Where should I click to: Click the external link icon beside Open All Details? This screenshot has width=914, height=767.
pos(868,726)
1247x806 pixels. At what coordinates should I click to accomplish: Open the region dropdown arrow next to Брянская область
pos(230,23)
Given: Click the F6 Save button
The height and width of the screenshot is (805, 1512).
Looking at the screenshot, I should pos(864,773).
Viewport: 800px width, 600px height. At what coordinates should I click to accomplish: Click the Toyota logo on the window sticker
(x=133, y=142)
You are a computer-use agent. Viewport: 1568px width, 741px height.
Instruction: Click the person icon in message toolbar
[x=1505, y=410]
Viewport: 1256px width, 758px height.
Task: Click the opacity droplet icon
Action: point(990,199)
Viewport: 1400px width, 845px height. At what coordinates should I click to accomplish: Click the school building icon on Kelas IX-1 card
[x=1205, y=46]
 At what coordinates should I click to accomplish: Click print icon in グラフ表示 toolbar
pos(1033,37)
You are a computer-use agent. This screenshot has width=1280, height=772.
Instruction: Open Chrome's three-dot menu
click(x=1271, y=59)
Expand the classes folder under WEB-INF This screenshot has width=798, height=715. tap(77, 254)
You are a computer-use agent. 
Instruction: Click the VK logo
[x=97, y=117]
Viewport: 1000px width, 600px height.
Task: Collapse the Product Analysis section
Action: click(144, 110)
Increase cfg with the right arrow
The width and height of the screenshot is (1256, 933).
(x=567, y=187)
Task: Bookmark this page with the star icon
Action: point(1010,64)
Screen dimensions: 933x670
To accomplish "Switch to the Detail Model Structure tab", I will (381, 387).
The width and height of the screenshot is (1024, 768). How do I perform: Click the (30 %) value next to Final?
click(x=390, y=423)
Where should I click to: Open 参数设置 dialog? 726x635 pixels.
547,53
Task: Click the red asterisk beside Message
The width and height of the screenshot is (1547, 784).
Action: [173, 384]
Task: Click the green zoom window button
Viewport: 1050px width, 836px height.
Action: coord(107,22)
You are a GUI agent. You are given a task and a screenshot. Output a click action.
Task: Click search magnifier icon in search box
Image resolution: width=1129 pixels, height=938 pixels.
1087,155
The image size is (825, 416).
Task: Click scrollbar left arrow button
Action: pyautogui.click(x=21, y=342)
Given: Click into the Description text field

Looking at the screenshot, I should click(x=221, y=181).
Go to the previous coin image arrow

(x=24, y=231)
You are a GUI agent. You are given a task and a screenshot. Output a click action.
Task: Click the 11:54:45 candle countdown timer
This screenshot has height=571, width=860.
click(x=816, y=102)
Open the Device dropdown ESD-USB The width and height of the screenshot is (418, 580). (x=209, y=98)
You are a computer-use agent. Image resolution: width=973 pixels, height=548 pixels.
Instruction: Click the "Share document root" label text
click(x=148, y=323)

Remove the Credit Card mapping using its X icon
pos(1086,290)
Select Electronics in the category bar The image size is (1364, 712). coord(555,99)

────

** Work order **
Filter the records above for "computer" and copy every matching line.

** Result of this task **
You are a computer-use agent. Viewport: 1568px width, 741px height.
You are a computer-use agent. This screenshot has width=1280, height=772.
You are a computer-use agent. 
You are a computer-use agent. Image resolution: width=973 pixels, height=548 pixels.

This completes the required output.